ABOUT THIS TASK »
The output must start at the line containing "Task: Jump to the カスタマーケア賞 section anchor" in the records below and stop at the last line, matching each line exactly and leaving out every picture.

(Collected data)

# # # #

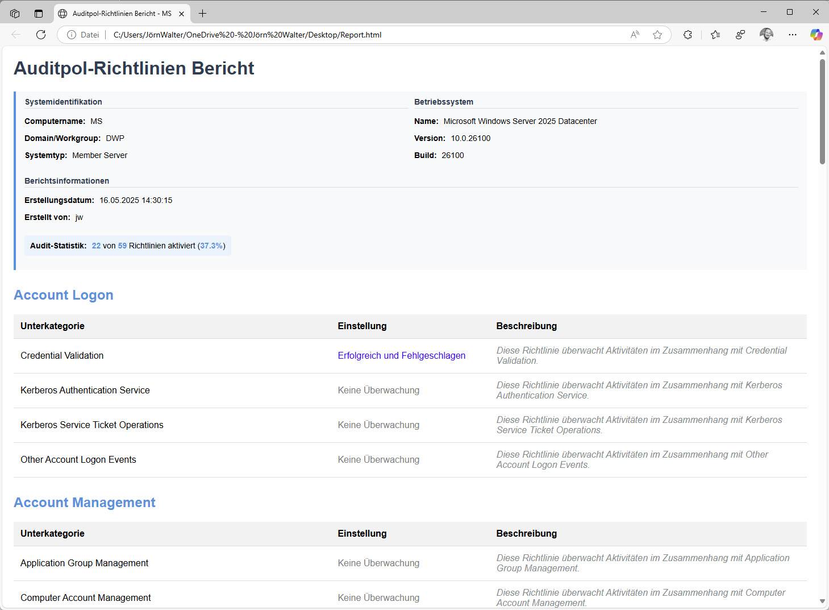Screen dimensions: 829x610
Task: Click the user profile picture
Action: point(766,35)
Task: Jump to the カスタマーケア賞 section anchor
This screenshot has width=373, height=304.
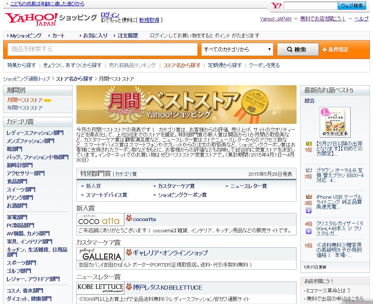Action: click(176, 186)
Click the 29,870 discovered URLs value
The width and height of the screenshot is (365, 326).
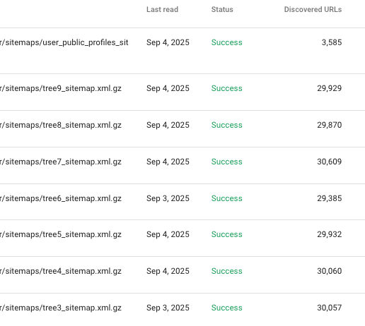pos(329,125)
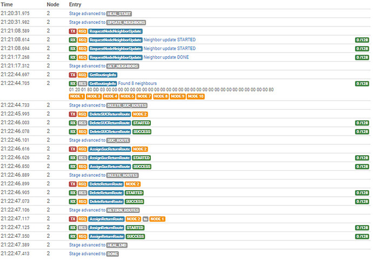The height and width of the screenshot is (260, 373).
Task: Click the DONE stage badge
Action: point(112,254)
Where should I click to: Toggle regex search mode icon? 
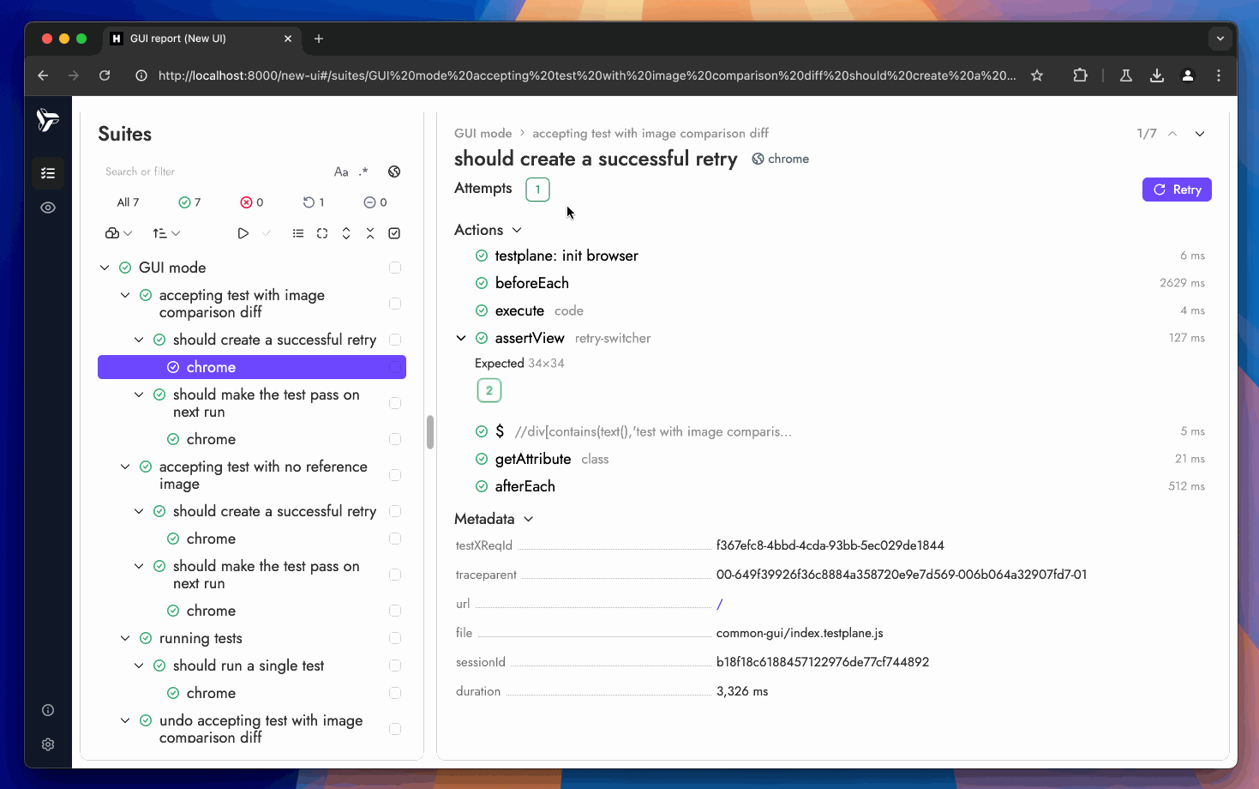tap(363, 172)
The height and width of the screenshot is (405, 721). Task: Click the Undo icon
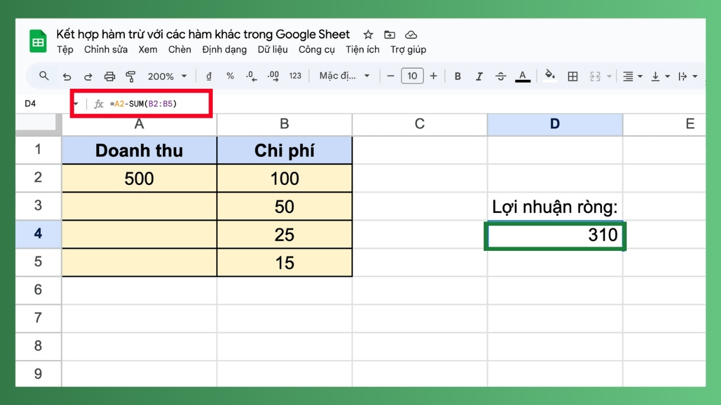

# # # #

TASK SOLUTION »
Task: Jump to the カスタマーケア賞 section anchor
This screenshot has width=373, height=304.
Action: click(176, 186)
Click the 29,870 discovered URLs value
The width and height of the screenshot is (365, 326).
pos(329,125)
The height and width of the screenshot is (260, 373).
Task: Click the DONE stage badge
Action: point(112,254)
Where should I click to: Toggle regex search mode icon? 
tap(363, 172)
The height and width of the screenshot is (405, 721). Task: Click the Undo icon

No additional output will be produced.